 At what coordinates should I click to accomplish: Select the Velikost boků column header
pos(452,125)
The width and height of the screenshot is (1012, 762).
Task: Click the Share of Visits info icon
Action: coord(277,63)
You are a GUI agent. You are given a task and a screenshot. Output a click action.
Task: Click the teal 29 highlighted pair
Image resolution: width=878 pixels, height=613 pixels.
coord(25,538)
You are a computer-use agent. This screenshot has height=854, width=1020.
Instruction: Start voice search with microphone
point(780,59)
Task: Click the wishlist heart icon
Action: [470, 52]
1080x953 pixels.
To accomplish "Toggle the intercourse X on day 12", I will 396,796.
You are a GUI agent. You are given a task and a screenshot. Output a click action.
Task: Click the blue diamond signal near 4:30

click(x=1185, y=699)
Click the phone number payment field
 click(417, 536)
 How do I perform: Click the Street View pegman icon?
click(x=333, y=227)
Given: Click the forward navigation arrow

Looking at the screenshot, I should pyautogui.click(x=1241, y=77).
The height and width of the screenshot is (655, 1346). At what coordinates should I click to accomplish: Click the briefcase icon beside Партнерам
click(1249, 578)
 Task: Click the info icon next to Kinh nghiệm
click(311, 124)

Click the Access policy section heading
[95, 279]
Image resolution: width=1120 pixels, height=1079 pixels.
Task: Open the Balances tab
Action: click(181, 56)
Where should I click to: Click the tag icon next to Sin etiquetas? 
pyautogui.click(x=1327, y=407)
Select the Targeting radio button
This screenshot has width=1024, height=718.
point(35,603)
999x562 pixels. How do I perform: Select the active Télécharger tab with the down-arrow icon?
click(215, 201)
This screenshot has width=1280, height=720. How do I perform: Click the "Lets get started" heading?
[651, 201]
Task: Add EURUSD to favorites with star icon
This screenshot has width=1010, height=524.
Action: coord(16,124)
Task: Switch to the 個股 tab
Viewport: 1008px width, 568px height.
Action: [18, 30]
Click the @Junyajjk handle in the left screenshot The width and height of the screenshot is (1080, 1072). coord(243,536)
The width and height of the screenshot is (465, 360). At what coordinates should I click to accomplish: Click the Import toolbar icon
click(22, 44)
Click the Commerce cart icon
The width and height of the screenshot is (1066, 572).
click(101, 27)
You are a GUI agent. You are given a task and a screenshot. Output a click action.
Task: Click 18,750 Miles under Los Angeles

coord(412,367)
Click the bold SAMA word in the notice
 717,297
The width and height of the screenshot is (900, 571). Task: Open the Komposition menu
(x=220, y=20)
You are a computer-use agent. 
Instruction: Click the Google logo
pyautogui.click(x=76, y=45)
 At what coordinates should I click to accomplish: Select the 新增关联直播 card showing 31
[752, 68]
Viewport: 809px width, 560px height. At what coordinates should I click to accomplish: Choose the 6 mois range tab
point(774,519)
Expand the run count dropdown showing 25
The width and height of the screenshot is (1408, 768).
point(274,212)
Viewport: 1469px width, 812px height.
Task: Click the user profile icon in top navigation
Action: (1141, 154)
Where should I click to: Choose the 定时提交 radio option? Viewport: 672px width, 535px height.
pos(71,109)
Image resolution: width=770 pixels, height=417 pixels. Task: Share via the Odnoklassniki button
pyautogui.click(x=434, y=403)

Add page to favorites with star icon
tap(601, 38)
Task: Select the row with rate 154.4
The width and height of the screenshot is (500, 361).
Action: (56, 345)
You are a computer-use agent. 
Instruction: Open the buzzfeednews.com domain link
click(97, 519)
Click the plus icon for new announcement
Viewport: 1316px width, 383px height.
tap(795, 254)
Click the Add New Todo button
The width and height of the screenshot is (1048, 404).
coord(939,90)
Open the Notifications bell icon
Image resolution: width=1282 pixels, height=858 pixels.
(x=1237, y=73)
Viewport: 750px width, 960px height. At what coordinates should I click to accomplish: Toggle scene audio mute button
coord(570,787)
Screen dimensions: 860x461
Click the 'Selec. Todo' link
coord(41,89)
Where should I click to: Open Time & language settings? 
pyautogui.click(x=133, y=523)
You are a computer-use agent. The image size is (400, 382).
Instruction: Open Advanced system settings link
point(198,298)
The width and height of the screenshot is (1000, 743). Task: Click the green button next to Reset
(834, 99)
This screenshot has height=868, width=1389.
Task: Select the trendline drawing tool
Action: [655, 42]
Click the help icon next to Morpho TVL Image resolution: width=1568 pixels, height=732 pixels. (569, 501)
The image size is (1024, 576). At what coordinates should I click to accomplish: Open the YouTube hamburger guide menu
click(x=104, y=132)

┄┄┄┄┄┄

■ **What you will do**
Could you write out every entry above exactly as it appears?

■ **Completed exercise**
 At what coordinates should I click to accomplish: Select the Velikost boků column header
pos(452,125)
The width and height of the screenshot is (1012, 762).
Task: Click the Share of Visits info icon
Action: coord(277,63)
You are a GUI agent. You are given a task and a screenshot. Output a click action.
Task: Click the teal 29 highlighted pair
Image resolution: width=878 pixels, height=613 pixels.
coord(25,538)
You are a computer-use agent. This screenshot has height=854, width=1020.
Instruction: Start voice search with microphone
point(780,59)
Task: Click the wishlist heart icon
Action: [470, 52]
1080x953 pixels.
To accomplish "Toggle the intercourse X on day 12", I will 396,796.
You are a GUI agent. You are given a task and a screenshot. Output a click action.
Task: Click the blue diamond signal near 4:30

click(x=1185, y=699)
Click the phone number payment field
 click(417, 536)
 How do I perform: Click the Street View pegman icon?
click(x=333, y=227)
Given: Click the forward navigation arrow

Looking at the screenshot, I should pyautogui.click(x=1241, y=77).
The height and width of the screenshot is (655, 1346). At what coordinates should I click to accomplish: Click the briefcase icon beside Партнерам
click(1249, 578)
 Task: Click the info icon next to Kinh nghiệm
click(311, 124)

Click the Access policy section heading
[95, 279]
Image resolution: width=1120 pixels, height=1079 pixels.
Task: Open the Balances tab
Action: click(181, 56)
Where should I click to: Click the tag icon next to Sin etiquetas? 
pyautogui.click(x=1327, y=407)
Select the Targeting radio button
This screenshot has width=1024, height=718.
point(35,603)
999x562 pixels. How do I perform: Select the active Télécharger tab with the down-arrow icon?
click(215, 201)
This screenshot has width=1280, height=720. How do I perform: Click the "Lets get started" heading?
[651, 201]
Task: Add EURUSD to favorites with star icon
This screenshot has width=1010, height=524.
Action: coord(16,124)
Task: Switch to the 個股 tab
Viewport: 1008px width, 568px height.
Action: [18, 30]
Click the @Junyajjk handle in the left screenshot The width and height of the screenshot is (1080, 1072). coord(243,536)
The width and height of the screenshot is (465, 360). At what coordinates should I click to accomplish: Click the Import toolbar icon
click(22, 44)
Click the Commerce cart icon
The width and height of the screenshot is (1066, 572).
click(101, 27)
You are a GUI agent. You are given a task and a screenshot. Output a click action.
Task: Click 18,750 Miles under Los Angeles

coord(412,367)
Click the bold SAMA word in the notice
 717,297
The width and height of the screenshot is (900, 571). Task: Open the Komposition menu
(x=220, y=20)
You are a computer-use agent. 
Instruction: Click the Google logo
pyautogui.click(x=76, y=45)
 At what coordinates should I click to accomplish: Select the 新增关联直播 card showing 31
[752, 68]
Viewport: 809px width, 560px height. At what coordinates should I click to accomplish: Choose the 6 mois range tab
point(774,519)
Expand the run count dropdown showing 25
The width and height of the screenshot is (1408, 768).
point(274,212)
Viewport: 1469px width, 812px height.
Task: Click the user profile icon in top navigation
Action: (1141, 154)
Where should I click to: Choose the 定时提交 radio option? Viewport: 672px width, 535px height.
pos(71,109)
Image resolution: width=770 pixels, height=417 pixels. Task: Share via the Odnoklassniki button
pyautogui.click(x=434, y=403)

Add page to favorites with star icon
tap(601, 38)
Task: Select the row with rate 154.4
The width and height of the screenshot is (500, 361).
Action: (56, 345)
You are a computer-use agent. 
Instruction: Open the buzzfeednews.com domain link
click(97, 519)
Click the plus icon for new announcement
Viewport: 1316px width, 383px height.
tap(795, 254)
Click the Add New Todo button
The width and height of the screenshot is (1048, 404).
coord(939,90)
Open the Notifications bell icon
Image resolution: width=1282 pixels, height=858 pixels.
(x=1237, y=73)
Viewport: 750px width, 960px height. At what coordinates should I click to accomplish: Toggle scene audio mute button
coord(570,787)
Screen dimensions: 860x461
Click the 'Selec. Todo' link
coord(41,89)
Where should I click to: Open Time & language settings? 
pyautogui.click(x=133, y=523)
You are a computer-use agent. The image size is (400, 382).
Instruction: Open Advanced system settings link
point(198,298)
The width and height of the screenshot is (1000, 743). Task: Click the green button next to Reset
(834, 99)
This screenshot has height=868, width=1389.
Task: Select the trendline drawing tool
Action: [655, 42]
Click the help icon next to Morpho TVL Image resolution: width=1568 pixels, height=732 pixels. (569, 501)
The image size is (1024, 576). At what coordinates should I click to accomplish: Open the YouTube hamburger guide menu
click(x=104, y=132)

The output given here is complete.